A mutually recursive function takes from the `tail` of variation list, `variations`, and returns a list of pair of nodes `(a, b)` where the direction of the nodes is `a -> b` for example a list like `[(a b), (b c), (c d)]` should later translate to `a -> b -> c -> d`.

### 1.1 Cap

Creates the initial variation i.e "caps" the directed graph. It creates a first node that points to the first variations.

``````cap(reference, previous-position, previous-nodes)
map(
lambda node: (substring(reference, 0, previous-position), node)
previous-nodes
)
``````

### 1.2 Handle Unique

Inserts a variation where there isn't an alternative. In a case where there's only 1 alternative path so we break the current sequence and insert our alternative path, for example, `a -> b` and `a -> c`.

``````handle-unique(reference, variations, previous-position, previous-nodes)
...
``````

### 1.3 Handle Duplicate

Inserts extra alternative variations where they already exist. for example `a -> b`, `a -> c` and `a -> d`.
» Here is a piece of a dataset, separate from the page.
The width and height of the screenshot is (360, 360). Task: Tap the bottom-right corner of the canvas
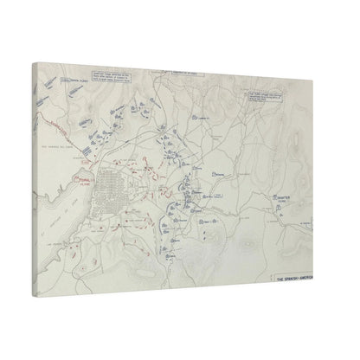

``````handle-duplicate(reference, variations, previous-position, previous-nodes)
...
``````

## 2. Generate a Directed Graph Out of a List of Pairs

O(n); with n being the size of the list of pairs

``````gen-directed-graph(g, list-of-pairs)
foldl(
// make sure that you're not overwriting the list of edges of a node as you
// update it. This check makes `gen-directed-graph` slow approx 4n.
g
list-of-pairs)
``````
• g: a graph
• list-of-pairs: a list of pairs

The reason for the bad performance of `gen-directed-graph` is that it checks to avoid overwriting any existing nodes. This is to mean that if there's a relationship like: `a -> b` and `a -> c` we have to make sure not to lose the edge `a -> b` when creating `a -> c`. It, however, does suffice for virus data.
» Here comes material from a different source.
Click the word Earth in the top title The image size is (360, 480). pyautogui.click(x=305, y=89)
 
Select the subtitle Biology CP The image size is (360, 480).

## 3. Return a Variation Graph

A composition of `gen-node-list` and `gen-directed-graph`

``````gen-vg(reference, variations)
node-list <- gen-node-list(reference, variation)
graph     <- gen-directed-graph(node-list)
return graph
``````

# Visualization and Output

Graphite supports the generation of graphs in: GFA, for interoperability with tools such as vg and bandage; DOT, for visualization; and a serialized form, .gra.

# Optimization Idea

Representing the alphabet in 4 bits, as is done in BioD, because:

• the extra bits accommodate ambiguous bases
• we could then perform fast and efficient complimenting though bit shifting

The alphabet would be:

• A as 0001
• C as 0010
• T as 0100
• G as 1000

However, most of the optimization would come from graph creation, graph update and search which is what I'm focused on for now.